Frankly Speaking: Stop populist EPF withdrawal calls
This article first appeared in The Edge Malaysia Weekly on March 2, 2026 - March 8, 2026
Perhaps eager for brownie points, an opposition member of parliament last Wednesday (Feb 25) called for the Employees Provident Fund’s (EPF) 2025 dividends, being declared on Feb 28, to be channelled into the Flexible Account 3, claiming that it would be helpful to the people for the upcoming Hari Raya festivities.
Providing an example, he said one of his officers, with RM300,000 in savings, would stand to get close to RM10,000 in dividends — money that would be helpful if he was able to withdraw it.

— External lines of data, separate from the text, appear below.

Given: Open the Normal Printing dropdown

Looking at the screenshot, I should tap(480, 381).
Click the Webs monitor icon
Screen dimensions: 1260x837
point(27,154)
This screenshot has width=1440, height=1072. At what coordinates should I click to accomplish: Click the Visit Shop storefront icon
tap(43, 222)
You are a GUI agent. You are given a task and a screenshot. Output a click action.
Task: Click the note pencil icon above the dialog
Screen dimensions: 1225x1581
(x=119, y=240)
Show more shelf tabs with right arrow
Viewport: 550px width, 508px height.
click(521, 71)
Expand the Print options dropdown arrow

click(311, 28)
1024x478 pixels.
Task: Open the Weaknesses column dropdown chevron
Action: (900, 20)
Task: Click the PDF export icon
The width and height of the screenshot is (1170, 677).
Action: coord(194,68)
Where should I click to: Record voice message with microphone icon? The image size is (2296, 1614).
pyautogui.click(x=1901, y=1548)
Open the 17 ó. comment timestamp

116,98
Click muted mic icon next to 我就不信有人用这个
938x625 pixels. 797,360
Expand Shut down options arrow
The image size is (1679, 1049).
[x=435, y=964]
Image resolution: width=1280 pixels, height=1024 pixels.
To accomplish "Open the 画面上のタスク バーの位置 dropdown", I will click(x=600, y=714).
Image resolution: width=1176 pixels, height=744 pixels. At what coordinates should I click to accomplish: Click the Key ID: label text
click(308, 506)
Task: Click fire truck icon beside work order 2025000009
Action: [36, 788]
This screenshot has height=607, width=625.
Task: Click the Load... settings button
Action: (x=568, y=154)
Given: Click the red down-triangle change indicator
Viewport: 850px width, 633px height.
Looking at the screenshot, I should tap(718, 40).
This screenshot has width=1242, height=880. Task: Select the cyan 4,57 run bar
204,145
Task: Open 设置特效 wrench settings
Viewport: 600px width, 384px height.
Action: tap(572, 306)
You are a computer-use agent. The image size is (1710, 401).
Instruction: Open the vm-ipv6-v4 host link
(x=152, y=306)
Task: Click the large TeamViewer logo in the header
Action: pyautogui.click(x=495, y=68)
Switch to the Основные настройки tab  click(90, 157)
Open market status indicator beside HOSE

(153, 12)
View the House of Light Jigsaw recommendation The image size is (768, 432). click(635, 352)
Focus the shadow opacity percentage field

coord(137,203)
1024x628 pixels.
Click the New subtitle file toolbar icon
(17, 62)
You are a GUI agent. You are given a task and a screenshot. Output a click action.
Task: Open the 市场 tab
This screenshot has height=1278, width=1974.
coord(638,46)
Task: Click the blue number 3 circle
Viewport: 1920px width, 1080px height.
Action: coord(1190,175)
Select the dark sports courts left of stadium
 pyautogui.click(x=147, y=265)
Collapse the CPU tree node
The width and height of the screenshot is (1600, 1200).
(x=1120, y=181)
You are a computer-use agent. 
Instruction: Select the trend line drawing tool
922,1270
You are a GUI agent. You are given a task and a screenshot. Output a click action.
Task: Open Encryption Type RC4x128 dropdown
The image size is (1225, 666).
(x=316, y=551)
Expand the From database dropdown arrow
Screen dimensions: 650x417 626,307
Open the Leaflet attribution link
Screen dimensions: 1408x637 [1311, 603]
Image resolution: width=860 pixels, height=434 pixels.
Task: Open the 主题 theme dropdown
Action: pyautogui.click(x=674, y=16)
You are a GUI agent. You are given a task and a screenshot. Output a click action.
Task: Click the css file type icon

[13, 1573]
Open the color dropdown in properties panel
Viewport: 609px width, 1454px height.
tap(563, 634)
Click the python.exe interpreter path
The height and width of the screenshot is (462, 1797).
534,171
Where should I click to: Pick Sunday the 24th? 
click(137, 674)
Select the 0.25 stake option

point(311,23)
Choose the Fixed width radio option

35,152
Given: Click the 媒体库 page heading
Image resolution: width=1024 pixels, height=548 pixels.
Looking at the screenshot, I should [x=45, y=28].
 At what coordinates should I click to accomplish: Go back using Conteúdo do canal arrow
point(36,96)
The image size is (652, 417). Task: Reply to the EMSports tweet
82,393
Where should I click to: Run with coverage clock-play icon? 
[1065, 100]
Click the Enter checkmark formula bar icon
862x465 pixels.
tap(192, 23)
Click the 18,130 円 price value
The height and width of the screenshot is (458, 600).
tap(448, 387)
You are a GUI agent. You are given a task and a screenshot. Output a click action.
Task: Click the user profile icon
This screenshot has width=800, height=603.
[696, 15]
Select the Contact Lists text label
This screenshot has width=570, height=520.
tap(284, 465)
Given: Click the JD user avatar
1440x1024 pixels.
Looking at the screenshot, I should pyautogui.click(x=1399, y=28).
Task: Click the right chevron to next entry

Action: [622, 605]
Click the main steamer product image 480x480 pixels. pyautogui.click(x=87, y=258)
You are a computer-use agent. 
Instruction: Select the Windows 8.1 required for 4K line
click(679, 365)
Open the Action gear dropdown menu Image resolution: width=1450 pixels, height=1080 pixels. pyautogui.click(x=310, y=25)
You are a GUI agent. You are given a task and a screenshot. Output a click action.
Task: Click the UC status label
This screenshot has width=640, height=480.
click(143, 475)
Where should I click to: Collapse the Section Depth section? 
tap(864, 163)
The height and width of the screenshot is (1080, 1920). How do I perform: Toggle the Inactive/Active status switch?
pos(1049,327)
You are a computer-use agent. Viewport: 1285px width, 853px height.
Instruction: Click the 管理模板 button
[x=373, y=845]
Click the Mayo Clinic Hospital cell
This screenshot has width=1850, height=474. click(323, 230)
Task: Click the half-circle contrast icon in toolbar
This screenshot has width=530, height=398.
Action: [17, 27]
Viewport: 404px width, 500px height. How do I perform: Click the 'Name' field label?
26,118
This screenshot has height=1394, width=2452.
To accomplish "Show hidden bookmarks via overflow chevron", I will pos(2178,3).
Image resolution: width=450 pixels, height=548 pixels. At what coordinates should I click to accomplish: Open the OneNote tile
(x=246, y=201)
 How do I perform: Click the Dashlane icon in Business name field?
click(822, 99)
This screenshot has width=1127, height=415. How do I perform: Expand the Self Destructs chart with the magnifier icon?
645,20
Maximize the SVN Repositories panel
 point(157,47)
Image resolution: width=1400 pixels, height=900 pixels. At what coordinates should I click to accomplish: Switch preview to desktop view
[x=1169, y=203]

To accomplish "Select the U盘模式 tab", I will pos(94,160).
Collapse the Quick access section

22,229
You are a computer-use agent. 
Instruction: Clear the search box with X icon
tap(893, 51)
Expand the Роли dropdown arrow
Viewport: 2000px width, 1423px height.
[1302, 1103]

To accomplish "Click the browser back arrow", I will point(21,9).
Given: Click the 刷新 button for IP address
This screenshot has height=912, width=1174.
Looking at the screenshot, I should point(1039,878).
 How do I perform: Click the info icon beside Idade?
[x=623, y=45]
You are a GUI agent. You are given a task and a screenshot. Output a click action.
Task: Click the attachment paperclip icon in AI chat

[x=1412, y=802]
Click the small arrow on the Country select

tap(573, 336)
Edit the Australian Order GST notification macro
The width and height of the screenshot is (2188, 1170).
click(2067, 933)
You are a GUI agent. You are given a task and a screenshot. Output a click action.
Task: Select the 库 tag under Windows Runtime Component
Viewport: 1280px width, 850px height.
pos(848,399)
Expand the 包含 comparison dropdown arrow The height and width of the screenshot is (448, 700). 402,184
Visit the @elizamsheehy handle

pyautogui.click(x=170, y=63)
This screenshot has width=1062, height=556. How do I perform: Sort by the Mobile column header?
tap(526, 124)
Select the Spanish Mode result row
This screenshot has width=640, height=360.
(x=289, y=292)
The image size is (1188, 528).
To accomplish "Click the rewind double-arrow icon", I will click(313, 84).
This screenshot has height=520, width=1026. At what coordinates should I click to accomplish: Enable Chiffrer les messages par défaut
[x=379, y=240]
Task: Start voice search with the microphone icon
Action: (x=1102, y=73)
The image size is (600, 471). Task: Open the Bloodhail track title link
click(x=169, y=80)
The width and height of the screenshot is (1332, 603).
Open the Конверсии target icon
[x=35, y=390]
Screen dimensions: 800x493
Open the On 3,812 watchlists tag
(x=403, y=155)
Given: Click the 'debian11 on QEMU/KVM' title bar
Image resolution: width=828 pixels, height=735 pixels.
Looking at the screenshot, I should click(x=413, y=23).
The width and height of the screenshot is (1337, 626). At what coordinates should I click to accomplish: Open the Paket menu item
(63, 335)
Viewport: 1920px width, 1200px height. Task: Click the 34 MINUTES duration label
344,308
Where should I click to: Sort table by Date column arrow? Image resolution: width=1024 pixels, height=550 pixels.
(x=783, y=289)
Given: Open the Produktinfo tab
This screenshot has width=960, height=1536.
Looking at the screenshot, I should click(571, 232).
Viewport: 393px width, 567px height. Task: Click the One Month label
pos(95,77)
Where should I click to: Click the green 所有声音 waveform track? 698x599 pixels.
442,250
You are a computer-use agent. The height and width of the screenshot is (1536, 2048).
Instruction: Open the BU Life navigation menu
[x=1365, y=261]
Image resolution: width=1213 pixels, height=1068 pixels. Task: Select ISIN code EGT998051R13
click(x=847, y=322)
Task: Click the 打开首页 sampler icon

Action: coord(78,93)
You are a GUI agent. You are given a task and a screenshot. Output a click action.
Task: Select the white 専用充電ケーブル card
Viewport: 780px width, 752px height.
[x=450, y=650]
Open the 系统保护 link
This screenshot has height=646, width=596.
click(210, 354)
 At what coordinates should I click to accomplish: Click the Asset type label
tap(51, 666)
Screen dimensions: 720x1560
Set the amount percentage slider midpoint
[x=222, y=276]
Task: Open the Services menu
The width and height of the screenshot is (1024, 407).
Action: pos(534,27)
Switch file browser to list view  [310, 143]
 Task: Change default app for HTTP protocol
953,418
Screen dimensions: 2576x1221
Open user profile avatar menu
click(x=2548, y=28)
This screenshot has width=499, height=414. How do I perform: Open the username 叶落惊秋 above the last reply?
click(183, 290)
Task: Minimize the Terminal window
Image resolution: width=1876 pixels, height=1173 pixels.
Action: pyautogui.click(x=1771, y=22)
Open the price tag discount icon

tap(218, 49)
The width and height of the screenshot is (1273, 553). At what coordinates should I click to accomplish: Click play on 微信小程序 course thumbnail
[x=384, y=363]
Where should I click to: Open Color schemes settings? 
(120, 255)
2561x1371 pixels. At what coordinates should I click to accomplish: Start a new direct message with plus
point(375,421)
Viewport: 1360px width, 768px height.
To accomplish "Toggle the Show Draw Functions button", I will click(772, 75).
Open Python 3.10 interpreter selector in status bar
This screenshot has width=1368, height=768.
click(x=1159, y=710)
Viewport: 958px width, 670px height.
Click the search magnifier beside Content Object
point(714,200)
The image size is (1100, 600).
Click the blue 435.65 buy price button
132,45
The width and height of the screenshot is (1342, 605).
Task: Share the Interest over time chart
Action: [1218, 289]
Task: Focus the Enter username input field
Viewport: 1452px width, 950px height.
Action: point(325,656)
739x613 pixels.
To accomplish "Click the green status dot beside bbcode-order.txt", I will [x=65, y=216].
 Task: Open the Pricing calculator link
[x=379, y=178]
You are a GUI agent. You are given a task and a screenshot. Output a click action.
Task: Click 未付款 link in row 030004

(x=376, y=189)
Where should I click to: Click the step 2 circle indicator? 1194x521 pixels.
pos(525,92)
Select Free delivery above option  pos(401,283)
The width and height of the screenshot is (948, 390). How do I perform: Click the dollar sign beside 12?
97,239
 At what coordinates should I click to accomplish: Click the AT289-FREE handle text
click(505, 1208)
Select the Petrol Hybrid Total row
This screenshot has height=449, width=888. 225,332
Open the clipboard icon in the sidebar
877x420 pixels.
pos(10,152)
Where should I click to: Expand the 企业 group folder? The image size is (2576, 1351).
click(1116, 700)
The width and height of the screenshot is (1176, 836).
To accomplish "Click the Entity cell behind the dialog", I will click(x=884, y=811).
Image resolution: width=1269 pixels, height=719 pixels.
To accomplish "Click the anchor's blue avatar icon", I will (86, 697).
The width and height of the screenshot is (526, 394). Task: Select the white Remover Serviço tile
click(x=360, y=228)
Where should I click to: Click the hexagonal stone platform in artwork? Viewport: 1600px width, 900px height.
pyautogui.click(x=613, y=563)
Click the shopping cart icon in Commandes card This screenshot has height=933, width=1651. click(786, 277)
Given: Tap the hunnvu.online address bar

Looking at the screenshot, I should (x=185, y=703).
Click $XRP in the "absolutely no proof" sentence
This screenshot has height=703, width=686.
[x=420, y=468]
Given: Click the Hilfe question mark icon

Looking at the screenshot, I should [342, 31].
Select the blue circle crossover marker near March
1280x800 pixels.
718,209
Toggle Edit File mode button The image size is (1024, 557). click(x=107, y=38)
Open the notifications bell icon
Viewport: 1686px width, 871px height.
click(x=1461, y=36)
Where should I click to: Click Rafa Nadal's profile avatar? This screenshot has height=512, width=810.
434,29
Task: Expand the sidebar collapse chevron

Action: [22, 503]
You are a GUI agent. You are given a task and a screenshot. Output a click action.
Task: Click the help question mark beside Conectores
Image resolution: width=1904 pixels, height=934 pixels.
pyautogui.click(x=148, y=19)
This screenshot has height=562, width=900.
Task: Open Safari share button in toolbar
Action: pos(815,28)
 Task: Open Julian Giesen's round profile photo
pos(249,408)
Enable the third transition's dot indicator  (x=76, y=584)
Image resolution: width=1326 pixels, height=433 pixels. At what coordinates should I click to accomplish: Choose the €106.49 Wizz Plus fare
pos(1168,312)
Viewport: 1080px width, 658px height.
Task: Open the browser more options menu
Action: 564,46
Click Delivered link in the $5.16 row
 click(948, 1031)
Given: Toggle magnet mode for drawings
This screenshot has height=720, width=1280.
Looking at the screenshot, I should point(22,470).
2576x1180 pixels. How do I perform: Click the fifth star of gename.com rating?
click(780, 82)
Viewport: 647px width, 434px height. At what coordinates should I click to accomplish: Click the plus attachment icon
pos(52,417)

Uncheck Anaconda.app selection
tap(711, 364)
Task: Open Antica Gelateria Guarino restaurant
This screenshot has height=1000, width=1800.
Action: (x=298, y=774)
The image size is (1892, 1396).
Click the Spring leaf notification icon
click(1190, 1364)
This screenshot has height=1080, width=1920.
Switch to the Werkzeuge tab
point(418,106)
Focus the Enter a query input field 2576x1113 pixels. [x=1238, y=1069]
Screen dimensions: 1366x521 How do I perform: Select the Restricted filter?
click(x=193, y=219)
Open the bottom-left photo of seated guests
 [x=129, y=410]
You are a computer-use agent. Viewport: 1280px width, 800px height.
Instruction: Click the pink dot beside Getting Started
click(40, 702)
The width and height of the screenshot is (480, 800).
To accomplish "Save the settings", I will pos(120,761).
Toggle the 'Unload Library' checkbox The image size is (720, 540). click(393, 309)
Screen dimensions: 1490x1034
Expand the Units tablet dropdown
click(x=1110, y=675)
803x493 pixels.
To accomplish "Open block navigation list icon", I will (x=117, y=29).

The math in his example, however, is erroneous in more ways than one.
First, an annual dividend of “close to RM10,000” would imply EPF savings of RM160,000 to RM200,000 and not RM300,000 as he mentioned.
Second, every ringgit spent before retirement takes away savings that could be left to compound into a larger pool upon retirement. Withdrawing RM10,000 today would be cheating oneself of between RM40,000 and RM60,000 in retirement savings in 30 years, especially if annual EPF dividends are closer to 6% than 5%.
Third, for better or worse, Malaysia has already introduced EPF Flexible Account 3 to which 10% of statutory contributions has been going since May 11, 2024.
If his young staff member had had RM200,000 in mid-2024 — 70% or RM140,000 in Retirement Account 1 and 30% or RM60,000 in Wellbeing Account 2 — he would have seen RM20,000 transferred into Account 3 for anytime withdrawals, if he opted to transfer the qualifying balance from Account 2. If he had already used that RM20,000 in the past two years, it is high time the young man started to save for the future.
While populist calls may well be made with good intentions, they do not absolve potential negative impacts that are ultimately borne by individuals. Faced with an ageing society that requires a wider social safety net, Malaysia needs more future-proofing policies, not short-term populism.